The sound of echoing footsteps on the mosaic tiles announced arrival. He was brought to a halt a respectful distance from her, the hulking shadow of her trainer, Corvus, looming just behind him in the doorway like a stone-faced lictor.

Cornelia did not look up, her attention captured by the ripples her own feet made in the steaming water. She took a slow, deliberate sip of her Falernian wine. Only then, with an air of profound, almost divine effort, did she lift her head. Her cyan gaze began at his feet and traveled upwards with the insolent slowness of an lanista assessing new stock. Sand, sweat, potential. She took inventory of it all. Only when the silent appraisal was complete did her eyes finally meet his.

A slow, radiant, and utterly imperious smile touched her lips; less an expression of welcome than a flash of teeth from a lounging leopard.
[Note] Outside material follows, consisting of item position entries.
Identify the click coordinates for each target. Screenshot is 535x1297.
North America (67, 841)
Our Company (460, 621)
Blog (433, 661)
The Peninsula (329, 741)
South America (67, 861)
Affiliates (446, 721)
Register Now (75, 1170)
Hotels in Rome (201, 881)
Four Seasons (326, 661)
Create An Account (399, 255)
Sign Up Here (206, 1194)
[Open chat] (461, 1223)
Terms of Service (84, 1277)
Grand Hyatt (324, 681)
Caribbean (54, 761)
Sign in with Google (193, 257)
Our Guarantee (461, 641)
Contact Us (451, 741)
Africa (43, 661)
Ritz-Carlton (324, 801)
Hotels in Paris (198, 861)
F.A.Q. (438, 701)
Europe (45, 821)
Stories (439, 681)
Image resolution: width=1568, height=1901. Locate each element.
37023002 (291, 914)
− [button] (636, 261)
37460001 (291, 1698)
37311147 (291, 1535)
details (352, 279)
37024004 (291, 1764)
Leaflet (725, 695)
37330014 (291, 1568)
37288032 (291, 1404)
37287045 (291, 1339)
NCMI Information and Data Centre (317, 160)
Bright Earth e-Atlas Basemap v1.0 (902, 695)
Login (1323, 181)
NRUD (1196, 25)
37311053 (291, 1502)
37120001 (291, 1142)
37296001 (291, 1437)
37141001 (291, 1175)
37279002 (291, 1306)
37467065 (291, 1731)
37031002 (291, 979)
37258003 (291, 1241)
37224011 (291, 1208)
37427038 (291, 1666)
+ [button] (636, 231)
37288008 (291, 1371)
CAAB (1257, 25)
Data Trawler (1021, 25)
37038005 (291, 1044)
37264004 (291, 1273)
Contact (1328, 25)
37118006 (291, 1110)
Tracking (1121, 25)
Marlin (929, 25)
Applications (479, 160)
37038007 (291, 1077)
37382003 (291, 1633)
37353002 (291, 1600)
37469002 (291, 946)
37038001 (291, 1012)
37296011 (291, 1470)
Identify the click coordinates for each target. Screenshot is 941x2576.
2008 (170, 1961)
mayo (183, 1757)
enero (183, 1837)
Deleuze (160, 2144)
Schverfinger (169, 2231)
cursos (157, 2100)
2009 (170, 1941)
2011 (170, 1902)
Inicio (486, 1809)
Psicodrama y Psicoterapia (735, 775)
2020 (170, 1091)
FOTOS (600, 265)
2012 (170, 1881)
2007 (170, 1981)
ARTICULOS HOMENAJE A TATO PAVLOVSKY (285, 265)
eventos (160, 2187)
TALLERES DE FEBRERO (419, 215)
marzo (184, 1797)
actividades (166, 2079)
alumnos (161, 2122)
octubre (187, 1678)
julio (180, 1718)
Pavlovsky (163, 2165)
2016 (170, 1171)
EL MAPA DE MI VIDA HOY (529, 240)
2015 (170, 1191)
"The last man who stood where you stand," she said, her voice a melodic, devastating hum, "was a son of Mars. A poem carved from flesh. He made the very sand of the arena sing a canticle for me."

She paused, letting the ghost of Cassius hang in the steam between them, a perfect and unattainable standard. Her smile sharpened into something more intimate and cruel.

"Enlighten me, slave," she purred, the word a velvet-wrapped threat. "Is that barbarian tongue able to be taught a civilized rhythm, or does its only poetry unfold through the crude syntax of the gladius?" She leaned forward, a conspirator sharing a delicious secret. "A thought occurs: If I commanded Sappho's own ghost to breathe her verses unto your lips at this very moment... I have to wonder, what words would you seize to describe a goddess clad in nothing but saffron and contempt?"